12. Set-Off and Retention Rights 

12.1 Offsetting by the Customer due to (a) disputed (bestrittener) or (b) not legally established (nicht rechtskräftig festgestellter) claims or (c) claims that are not reciprocal is excluded. However, the exclusion of set-off shall not apply with respect to undisputed (unbestrittene) or legally established (rechtskräftig festgestellte) claims based on other contractual relationships.

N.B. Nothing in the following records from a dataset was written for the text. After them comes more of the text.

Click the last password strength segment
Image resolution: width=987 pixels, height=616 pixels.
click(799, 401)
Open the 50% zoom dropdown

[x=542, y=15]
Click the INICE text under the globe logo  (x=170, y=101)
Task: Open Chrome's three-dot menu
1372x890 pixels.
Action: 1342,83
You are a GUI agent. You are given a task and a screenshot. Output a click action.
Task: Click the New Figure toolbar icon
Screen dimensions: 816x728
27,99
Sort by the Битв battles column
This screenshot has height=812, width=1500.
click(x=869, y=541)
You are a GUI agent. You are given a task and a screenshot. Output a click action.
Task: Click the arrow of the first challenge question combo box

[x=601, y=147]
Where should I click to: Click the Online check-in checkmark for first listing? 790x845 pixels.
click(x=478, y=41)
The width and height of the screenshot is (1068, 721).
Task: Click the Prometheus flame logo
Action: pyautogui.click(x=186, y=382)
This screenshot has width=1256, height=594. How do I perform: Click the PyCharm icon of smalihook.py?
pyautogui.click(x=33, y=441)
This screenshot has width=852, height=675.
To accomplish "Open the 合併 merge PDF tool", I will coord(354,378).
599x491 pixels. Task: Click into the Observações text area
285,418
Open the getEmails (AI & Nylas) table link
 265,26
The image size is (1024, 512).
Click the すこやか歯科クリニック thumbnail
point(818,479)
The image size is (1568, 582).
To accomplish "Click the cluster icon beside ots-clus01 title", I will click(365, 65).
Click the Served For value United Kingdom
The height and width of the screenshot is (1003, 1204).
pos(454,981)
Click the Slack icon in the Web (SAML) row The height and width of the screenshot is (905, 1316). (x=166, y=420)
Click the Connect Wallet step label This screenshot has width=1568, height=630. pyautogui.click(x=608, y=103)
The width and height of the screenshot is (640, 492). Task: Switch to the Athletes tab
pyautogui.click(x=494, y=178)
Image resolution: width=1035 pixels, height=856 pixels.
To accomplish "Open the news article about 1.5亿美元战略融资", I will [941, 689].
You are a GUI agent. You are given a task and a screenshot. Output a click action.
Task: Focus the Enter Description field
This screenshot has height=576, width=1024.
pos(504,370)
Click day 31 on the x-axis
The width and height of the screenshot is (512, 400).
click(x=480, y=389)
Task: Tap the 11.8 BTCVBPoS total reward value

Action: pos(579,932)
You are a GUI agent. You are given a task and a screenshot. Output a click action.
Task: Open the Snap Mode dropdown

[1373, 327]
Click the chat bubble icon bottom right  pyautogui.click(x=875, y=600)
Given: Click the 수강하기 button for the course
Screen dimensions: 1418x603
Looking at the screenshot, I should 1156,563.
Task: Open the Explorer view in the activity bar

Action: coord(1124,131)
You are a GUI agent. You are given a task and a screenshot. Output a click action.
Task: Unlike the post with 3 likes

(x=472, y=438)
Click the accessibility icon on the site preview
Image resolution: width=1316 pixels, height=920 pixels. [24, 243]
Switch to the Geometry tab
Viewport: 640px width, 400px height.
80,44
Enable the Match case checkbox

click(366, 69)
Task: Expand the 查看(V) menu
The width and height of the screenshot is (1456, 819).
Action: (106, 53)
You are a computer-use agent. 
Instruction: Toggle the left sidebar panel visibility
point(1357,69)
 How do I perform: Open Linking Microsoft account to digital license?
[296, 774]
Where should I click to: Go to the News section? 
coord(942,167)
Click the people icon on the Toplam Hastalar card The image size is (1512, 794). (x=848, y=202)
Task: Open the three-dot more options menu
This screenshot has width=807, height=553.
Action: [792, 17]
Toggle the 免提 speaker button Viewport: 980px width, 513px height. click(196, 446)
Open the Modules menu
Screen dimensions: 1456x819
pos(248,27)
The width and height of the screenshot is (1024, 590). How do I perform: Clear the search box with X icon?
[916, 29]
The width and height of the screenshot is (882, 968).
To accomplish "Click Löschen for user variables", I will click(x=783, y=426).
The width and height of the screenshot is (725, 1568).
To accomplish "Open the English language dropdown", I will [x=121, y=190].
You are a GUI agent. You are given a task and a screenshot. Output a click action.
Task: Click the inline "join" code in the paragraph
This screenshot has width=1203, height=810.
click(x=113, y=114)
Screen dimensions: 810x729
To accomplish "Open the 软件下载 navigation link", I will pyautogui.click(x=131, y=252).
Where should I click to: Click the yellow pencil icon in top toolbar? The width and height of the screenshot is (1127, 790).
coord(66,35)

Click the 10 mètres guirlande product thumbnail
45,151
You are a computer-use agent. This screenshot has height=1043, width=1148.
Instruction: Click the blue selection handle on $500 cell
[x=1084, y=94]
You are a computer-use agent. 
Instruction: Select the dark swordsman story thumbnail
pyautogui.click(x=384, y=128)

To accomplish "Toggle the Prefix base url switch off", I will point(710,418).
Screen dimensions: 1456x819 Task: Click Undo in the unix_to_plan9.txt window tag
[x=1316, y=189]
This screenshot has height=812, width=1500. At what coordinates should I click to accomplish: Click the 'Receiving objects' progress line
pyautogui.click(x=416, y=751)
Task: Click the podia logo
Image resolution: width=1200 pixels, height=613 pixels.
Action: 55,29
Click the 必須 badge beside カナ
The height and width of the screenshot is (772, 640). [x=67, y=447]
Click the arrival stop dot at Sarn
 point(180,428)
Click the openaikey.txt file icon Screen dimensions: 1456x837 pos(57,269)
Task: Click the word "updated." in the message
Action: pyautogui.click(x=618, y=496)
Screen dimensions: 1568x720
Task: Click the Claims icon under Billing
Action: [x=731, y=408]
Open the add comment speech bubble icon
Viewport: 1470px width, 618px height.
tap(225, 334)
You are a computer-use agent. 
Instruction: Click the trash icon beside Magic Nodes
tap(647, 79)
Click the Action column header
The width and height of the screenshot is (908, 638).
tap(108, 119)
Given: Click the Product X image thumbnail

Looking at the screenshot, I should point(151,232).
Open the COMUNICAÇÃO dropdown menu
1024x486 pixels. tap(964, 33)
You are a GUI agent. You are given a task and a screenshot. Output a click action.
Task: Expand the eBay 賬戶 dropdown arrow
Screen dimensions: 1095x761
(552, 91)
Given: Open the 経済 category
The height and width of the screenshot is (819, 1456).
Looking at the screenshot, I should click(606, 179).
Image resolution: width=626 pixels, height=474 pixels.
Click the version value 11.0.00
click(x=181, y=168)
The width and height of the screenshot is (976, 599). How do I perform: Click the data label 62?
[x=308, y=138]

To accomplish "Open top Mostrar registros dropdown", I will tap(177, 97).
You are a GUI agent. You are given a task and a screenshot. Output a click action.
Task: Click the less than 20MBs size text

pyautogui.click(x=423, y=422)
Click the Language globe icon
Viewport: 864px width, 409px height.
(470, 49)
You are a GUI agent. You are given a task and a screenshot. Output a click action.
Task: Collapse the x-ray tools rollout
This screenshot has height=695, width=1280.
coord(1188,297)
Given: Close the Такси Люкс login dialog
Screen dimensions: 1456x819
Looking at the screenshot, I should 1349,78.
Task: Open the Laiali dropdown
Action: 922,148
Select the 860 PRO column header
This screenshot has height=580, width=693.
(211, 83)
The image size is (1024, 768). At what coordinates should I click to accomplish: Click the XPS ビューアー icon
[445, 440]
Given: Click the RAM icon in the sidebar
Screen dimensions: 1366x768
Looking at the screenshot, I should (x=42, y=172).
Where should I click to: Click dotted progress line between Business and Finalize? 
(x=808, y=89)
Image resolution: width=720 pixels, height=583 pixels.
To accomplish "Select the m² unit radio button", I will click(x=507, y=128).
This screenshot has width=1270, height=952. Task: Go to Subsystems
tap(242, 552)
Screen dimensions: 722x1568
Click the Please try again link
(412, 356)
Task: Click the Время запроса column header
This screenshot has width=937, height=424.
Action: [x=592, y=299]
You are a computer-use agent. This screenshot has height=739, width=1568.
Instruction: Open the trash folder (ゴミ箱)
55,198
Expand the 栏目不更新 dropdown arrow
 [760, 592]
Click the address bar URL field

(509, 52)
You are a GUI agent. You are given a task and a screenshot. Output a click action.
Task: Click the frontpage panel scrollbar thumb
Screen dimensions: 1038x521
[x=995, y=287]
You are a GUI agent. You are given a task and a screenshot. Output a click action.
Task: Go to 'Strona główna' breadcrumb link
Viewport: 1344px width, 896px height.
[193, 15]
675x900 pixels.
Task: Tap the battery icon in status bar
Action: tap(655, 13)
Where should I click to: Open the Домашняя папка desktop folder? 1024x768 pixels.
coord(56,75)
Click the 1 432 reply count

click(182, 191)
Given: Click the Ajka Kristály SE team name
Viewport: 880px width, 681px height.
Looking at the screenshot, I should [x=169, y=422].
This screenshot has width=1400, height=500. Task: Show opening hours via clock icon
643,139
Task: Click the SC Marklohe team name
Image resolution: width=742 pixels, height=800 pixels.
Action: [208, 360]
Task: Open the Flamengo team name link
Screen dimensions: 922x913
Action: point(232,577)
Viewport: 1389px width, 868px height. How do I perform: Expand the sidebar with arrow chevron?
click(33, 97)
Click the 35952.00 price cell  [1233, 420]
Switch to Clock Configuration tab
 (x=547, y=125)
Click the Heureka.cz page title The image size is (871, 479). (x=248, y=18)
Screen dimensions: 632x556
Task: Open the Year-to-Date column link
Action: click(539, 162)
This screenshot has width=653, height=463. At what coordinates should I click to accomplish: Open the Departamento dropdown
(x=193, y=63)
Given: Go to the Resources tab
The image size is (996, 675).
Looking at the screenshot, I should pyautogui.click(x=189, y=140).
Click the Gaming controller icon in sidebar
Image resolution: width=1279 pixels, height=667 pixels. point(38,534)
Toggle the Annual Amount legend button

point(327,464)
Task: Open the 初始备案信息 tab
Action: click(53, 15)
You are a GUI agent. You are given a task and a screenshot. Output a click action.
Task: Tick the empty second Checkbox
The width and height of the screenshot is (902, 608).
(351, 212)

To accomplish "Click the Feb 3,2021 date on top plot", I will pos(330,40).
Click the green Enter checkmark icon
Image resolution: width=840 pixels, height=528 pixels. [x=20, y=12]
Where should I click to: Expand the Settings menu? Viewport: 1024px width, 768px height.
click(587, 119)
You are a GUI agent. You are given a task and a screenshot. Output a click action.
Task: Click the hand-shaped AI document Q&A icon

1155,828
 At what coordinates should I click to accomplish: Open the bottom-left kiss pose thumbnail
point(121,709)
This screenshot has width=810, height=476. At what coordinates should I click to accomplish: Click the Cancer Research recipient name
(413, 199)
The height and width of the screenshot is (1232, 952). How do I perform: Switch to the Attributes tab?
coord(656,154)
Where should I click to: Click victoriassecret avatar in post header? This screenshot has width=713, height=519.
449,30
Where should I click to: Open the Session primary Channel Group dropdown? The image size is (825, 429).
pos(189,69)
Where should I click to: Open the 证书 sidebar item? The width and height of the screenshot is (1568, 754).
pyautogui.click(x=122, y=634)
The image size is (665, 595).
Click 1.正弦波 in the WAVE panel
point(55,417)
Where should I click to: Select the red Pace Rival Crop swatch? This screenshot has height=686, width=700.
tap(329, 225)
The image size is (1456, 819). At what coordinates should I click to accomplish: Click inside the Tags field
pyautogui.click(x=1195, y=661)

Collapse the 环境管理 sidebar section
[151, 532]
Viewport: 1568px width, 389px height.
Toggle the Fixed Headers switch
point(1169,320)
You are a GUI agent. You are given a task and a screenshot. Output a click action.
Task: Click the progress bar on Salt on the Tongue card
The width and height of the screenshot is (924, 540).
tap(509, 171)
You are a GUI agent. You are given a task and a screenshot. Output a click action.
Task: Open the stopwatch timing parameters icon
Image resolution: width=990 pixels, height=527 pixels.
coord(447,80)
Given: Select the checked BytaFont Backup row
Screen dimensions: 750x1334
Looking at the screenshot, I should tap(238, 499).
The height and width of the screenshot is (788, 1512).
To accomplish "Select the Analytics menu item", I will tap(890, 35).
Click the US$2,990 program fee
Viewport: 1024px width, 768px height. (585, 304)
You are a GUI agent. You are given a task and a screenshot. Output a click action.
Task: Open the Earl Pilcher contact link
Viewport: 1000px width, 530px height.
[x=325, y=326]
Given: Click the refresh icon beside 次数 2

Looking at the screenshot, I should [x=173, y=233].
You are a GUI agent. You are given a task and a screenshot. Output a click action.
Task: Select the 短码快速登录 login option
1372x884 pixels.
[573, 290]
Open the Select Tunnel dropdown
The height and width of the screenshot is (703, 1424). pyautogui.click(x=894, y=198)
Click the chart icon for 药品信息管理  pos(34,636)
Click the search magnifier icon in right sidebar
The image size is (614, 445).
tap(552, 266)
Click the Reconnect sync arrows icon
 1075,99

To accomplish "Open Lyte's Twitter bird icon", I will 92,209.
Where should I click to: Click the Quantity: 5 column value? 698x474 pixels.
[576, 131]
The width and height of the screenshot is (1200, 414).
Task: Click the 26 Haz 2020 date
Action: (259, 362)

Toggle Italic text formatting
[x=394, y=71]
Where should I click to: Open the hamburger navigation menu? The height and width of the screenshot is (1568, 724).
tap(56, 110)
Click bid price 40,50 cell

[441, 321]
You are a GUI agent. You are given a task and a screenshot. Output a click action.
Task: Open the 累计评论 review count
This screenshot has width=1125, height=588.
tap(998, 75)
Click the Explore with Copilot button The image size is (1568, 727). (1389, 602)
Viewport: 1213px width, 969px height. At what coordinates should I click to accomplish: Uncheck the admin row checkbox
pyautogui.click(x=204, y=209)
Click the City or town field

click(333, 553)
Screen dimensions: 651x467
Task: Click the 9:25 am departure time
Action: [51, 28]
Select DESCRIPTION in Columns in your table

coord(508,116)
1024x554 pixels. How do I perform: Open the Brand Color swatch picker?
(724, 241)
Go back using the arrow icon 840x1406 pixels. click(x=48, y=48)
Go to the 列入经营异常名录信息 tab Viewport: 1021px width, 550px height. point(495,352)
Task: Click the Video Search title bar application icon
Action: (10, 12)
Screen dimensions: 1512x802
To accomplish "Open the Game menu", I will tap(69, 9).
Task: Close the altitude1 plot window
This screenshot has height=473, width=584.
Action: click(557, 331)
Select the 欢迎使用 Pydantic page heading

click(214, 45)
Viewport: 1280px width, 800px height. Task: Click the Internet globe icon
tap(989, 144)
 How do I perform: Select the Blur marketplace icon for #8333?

12.2 The exercise of a right of retention by the Customer is excluded if the counterclaims are not based on the same contractual relationship.

13. Assignment 

13.1 Without the Supplier's prior written approval, the Customer may not assign its rights and obligations under the respective Sales Contract. Section 354a of the German Commercial Code (Handelsgesetzbuch) shall remain unaffected.

13.2 The Supplier remains free to assign its rights and obligations.

14. Subcontracting

The Supplier is generally free to engage subcontractors for the performance of its contractual obligations under the respective Sales Contract.

15. Governing Law and Place of Jurisdiction 

15.1 All legal relations between the Supplier and the Customer shall be governed by and be construed in accordance with German law. The United Nations Convention on Contracts for the International Sale of Goods (CISG) shall however not apply.

15.2 The exclusive place of jurisdiction shall be the registered office of the Supplier. The Supplier shall also be entitled to take legal actions against the Customer at its registered office or at any competent court having jurisdiction.

16. Final Provisions 

16.1 Any amendments or additions to the GTC must be in writing and agreed upon by both Parties in order to be effective. This also applies to any waiver of this written form requirement.

16.2 Should individual provisions of the GTC be or become invalid, the validity of the remaining provisions shall not be affected thereby.